Há gente querendo passar a ideia de que o levante imaginado pelo cantor Sérgio Reis, com fechamento das estradas que levam a Brasília e tomada do STF, é coisa de artista que vive nas nuvens. O próprio Sérgio Reis quis fazer de conta que tudo não passava de brincadeira, depois que o seu áudio golpista circulou publicamente.

Isso é lorota.

Sérgio Reis não jogou simplesmente uma ideia ao vento. Ele conspirou com duas dezenas de pessoas para pôr fogo no país.

Essa revelação estarrecedora consta do pedido de instauração de inquérito encaminhado ao STF pela Procuradoria Geral da República. Segundo o documento, Sérgio Reis e seus comparsas se reuniram em um hotel em São Paulo, no dia 27 de julho. Falaram da mobilização, de acomodações para manifestantes em Brasília e, a partir dali, começaram a alimentar as redes sociais com “mensagens, agressões e ameaças à Democracia, ao Estado de Direito e suas Instituições”.

Um parêntese: A petição é assinada pela subprocuradora geral Lindôra Araújo, cujas credenciais garantiriam entrada em qualquer clube de bolsonaristas. Nesta semana ela disse que não via comportamento criminoso nas aglomerações sem máscara promovidas pelo presidente, “pois não existe comprovação da eficácia da máscara de proteção”. Lindôra não hesitou em escrever essas palavras, mesmo sem ter formação para embasá-las e mesmo sabendo que elas não são corroboradas pela maioria esmagadora dos cientistas. Mesmo essa destemida subprocuradora, contudo, não viu como escapar das evidências no caso de Sérgio Reis e recomendou a abertura do inquérito.

Não há, portanto, razão para ficar com peninha porque a PF foi fazer busca e apreensão na casa do cantor autoritário.

Nem muito menos alegar, como fez Mario Frias, o anti-secretário federal de Cultura, que uma ação policial contra o Sérgio Reis “compromete a cultura nacional, pois não há cultura artística sem liberdade”.

Vinda de um integrante do governo Bolsonaro, essa declaração chega a ser ofensiva.

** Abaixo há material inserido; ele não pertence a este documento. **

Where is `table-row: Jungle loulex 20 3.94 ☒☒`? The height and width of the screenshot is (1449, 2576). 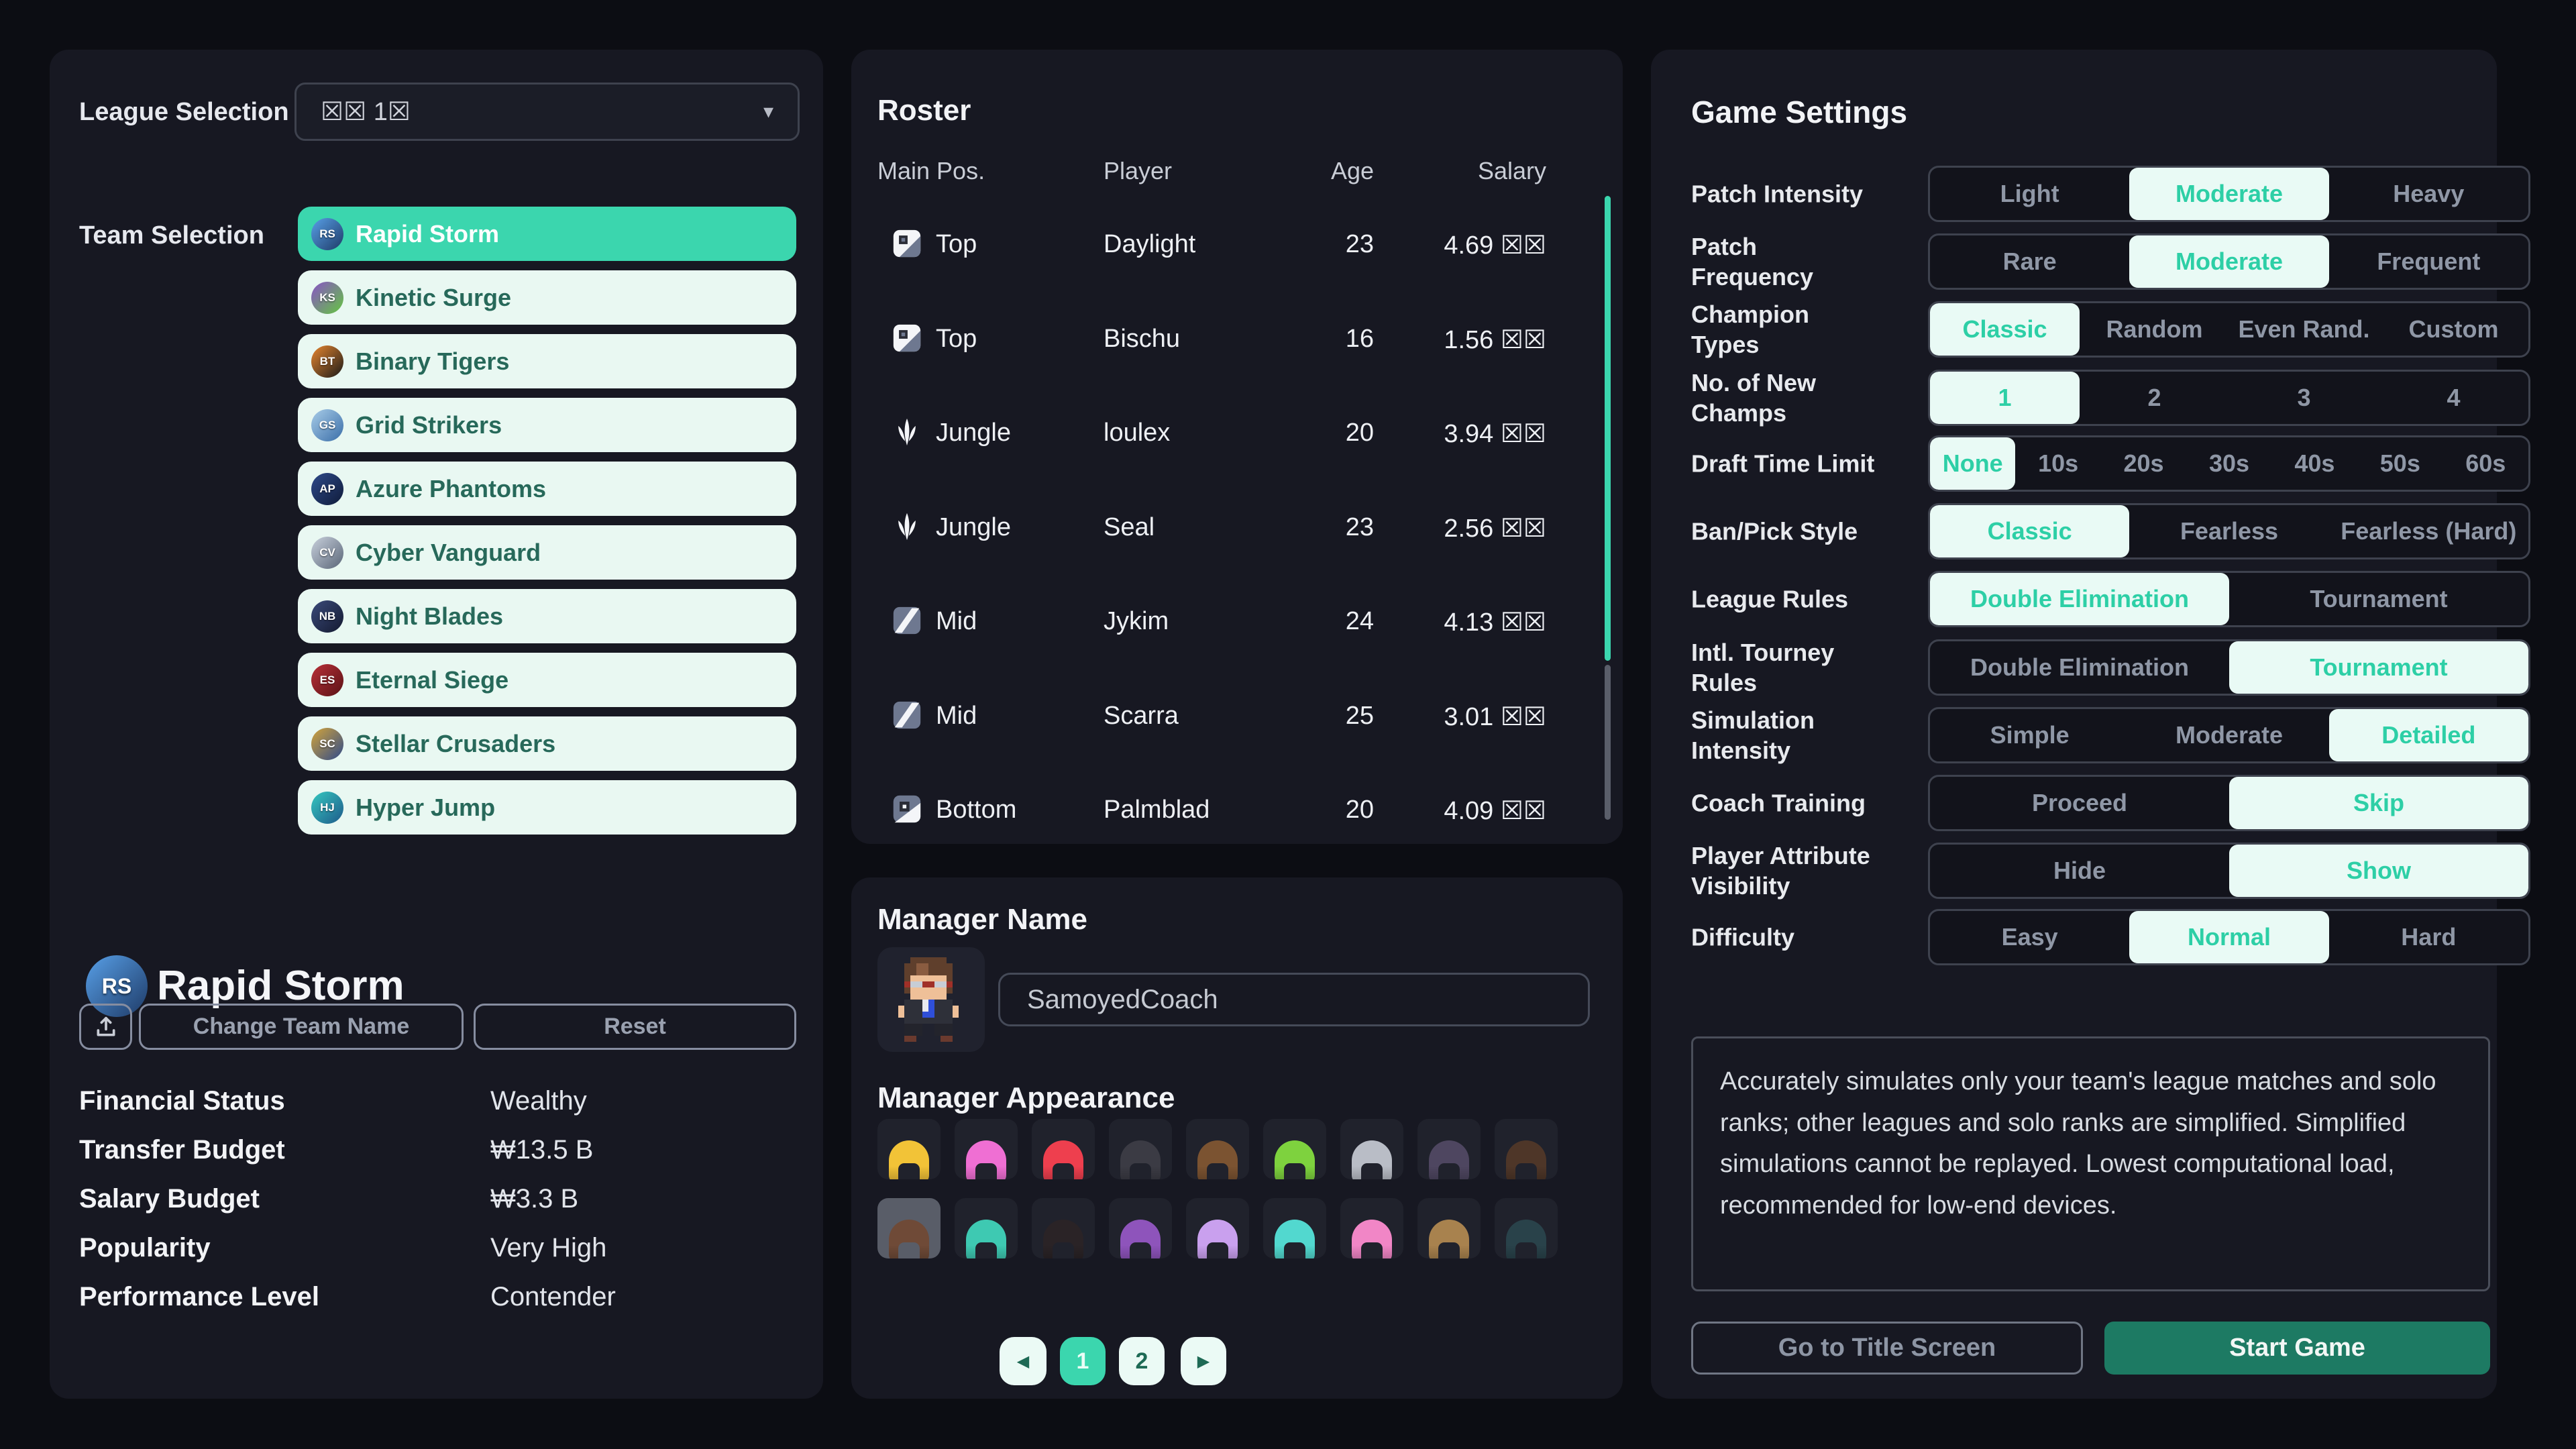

O Executivo está repleto de gente que se recusa a admitir que o Brasil passou por uma ditadura militar – por um regime que, ele sim, prendeu, silenciou e censurou de maneira sistemática todos os tipos de artista. Como já argumentei aqui, a trigrada que pensa dessa maneira e ao mesmo tempo enche a boca para falar de liberdade, emporcalha essa palavra com o seu cinismo.

Mas há outro motivo por que as diligências contra Sérgio Reis não “comprometem a cultura nacional”. É que a política de uma pessoa não macula necessariamente a sua arte, assim como o talento artístico não enobrece a sua política.

Sei que essa é uma tese impopular, talvez até mesmo incompreensível para muita gente nos dias de hoje, seja qual for sua preferência ideológica. Na era dos cancelamentos, direitistas e esquerdistas não pensam duas vezes antes de riscar do mapa quem não reza pelas suas cartilhas.

Se querem empobrecer suas vidas, fiquem à vontade.

De minha parte, ainda quero ler os livros de Céline, que apoiou os nazistas. E ouvir as obras de Shostakovich, que ele bajulou Stalin. Não vou jogar fora os contos de Rubem Fonseca porque ele simpatizava com a ditadura militar. Nem desligar o rádio quando tocar Chico Buarque, porque ele finge que a roubalheira do PT nunca existiu.

Acho execrável a política de toda essa gente. Mas uma coisa é uma coisa, e outra coisa é outra coisa. São todos grandes artistas.

É importante que Sérgio Reis tenha sido exposto. Ele é um golpista. Que ainda tem uma bela voz.